NuiScene: Exploring Efficient Generation of Unbounded Outdoor Scenes

Conference: ICCV 2025 arXiv: 2503.16375 Area: 3D Generation · Scene Generation Keywords: unbounded scene generation, vector set representation, outpainting, diffusion model, outdoor scenes, 3D generation

TL;DR

NuiScene proposes an efficient vector set encoding scheme for scene chunks, paired with an explicitly trained outpainting diffusion model, to enable fast unbounded outdoor scene generation. The work also curates NuiScene43, a high-quality outdoor scene dataset.

Background & Motivation

Large-scale outdoor scene generation is critical for open-world games, film CGI, and VR simulation. Compared to indoor scene generation, outdoor scenes present unique challenges:

Extreme height variation: Scene chunk heights vary dramatically, from low-rise buildings to skyscrapers. Prior methods rely on spatially structured latents such as triplanes, which require fixed sizes and either lose detail by compressing tall structures or incur prohibitive memory costs.

Slow inference: Existing approaches depend on RePaint-style resampling inpainting for outpainting, requiring additional diffusion steps.

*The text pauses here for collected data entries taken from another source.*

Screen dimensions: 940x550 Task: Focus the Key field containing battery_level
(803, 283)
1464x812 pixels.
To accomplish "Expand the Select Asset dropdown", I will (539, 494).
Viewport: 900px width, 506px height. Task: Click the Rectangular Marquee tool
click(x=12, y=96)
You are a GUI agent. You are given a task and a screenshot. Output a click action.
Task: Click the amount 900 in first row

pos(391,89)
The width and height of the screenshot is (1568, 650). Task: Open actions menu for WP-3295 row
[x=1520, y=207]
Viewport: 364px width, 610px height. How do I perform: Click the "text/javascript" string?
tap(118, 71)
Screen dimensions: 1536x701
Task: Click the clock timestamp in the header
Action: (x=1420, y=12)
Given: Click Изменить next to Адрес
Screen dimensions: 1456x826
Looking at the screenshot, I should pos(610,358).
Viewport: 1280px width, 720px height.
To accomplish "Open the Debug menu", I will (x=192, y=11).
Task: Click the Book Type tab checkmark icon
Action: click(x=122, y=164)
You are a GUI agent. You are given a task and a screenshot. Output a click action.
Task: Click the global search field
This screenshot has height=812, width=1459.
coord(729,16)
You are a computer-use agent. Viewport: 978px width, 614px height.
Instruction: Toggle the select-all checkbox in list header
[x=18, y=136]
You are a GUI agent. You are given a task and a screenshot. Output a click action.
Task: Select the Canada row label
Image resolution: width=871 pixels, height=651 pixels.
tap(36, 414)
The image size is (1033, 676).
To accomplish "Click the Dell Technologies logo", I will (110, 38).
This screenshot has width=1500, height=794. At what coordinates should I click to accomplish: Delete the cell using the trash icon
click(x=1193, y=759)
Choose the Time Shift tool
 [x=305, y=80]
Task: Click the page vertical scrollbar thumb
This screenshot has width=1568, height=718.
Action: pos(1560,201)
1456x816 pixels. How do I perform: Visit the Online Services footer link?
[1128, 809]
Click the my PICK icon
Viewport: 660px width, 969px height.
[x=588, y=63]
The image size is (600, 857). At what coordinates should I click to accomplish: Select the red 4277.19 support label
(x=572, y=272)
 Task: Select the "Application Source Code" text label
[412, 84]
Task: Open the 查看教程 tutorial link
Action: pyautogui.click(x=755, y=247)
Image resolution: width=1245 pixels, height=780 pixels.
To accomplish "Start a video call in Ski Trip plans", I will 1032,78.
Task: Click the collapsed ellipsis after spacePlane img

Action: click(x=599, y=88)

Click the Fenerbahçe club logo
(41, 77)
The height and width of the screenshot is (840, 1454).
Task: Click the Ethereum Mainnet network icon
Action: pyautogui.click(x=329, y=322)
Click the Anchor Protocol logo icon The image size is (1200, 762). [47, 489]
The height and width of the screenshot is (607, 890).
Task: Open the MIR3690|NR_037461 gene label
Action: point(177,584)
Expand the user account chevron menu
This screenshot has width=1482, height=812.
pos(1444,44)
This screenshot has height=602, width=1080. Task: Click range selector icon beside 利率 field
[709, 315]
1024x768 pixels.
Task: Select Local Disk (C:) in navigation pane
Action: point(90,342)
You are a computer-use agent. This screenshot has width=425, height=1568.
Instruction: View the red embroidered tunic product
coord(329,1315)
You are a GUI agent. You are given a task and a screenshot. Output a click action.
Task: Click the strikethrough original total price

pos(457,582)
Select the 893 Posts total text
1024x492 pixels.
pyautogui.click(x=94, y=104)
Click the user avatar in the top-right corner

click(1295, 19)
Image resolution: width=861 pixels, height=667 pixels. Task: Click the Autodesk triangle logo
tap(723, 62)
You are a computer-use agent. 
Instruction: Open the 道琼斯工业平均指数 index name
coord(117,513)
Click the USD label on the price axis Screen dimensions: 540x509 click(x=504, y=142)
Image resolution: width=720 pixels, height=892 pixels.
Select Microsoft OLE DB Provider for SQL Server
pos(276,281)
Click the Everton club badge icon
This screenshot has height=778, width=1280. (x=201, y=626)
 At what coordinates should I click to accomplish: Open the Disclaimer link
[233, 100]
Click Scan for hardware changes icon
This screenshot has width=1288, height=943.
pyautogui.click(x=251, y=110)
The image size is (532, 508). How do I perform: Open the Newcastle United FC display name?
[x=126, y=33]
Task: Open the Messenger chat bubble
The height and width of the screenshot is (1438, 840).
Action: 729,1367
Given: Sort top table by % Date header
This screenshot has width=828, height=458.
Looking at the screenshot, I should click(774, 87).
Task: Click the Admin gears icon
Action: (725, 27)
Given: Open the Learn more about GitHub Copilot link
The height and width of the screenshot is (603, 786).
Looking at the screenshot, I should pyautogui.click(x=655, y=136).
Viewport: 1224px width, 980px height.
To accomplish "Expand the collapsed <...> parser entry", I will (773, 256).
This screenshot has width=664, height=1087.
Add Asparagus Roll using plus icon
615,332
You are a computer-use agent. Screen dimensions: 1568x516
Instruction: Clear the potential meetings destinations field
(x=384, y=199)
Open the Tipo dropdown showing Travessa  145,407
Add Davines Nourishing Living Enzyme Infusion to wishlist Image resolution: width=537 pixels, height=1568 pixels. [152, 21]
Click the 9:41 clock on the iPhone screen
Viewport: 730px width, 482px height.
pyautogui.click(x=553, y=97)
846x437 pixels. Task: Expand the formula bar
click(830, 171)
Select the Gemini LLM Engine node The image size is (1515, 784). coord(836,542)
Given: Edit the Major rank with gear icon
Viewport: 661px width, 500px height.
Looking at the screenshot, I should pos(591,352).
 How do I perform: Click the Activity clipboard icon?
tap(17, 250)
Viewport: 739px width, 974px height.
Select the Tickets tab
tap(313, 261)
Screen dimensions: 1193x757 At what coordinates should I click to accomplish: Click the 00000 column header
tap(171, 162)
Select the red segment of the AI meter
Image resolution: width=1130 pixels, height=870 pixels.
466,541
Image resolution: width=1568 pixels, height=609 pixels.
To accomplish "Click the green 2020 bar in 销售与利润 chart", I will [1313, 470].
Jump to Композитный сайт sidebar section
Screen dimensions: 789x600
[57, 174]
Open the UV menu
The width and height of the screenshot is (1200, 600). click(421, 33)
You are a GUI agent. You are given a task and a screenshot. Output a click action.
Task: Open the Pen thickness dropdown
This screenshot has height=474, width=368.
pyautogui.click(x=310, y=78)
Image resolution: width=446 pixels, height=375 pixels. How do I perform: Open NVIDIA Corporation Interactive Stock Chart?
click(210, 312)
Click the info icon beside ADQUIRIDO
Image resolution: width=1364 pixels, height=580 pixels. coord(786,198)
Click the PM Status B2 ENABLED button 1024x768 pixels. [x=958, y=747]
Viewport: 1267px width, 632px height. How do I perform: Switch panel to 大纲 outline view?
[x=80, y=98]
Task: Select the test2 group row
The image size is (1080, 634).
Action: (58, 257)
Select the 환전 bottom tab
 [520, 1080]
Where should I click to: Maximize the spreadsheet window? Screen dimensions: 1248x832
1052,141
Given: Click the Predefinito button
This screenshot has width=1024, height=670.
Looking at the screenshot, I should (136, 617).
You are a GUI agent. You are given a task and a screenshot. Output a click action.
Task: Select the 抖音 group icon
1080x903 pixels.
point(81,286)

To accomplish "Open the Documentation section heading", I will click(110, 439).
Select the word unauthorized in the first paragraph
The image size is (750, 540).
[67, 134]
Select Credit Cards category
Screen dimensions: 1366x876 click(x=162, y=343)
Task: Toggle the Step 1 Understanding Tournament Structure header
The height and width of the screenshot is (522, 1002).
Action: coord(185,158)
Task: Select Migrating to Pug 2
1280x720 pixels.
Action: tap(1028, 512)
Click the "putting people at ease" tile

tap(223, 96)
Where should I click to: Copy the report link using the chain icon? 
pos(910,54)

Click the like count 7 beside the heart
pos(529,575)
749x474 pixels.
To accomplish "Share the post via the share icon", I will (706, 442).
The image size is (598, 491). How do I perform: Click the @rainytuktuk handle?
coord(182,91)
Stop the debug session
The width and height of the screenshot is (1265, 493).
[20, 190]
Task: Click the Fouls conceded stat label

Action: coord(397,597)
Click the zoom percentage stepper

Lack of high-quality outdoor data: Semantic driving datasets have poor mesh quality, while Objaverse scenes lack a unified scale.

Method

1. Data Curation

43 high-quality scenes are selected from Objaverse through the following pipeline: - Scene filtering using DuoduoCLIP embeddings - Relative scale annotation to establish a unified normalization - Ground geometry cleaning and uniform ground thickness - Scene decomposition into chunks of size \((50, h_{vox}, 50)\)

2. Vector Set VAE

Encoder: For each scene chunk, \(N_p\) point cloud samples \(\mathbf{p} \in \mathbb{R}^{N_p \times 3}\) are drawn uniformly and aggregated into a compact representation via cross-attention:

\[\mathbf{z}^{\mathbf{p}} = \mathcal{E}(\mathbf{p}) \in \mathbb{R}^{V \times c}\]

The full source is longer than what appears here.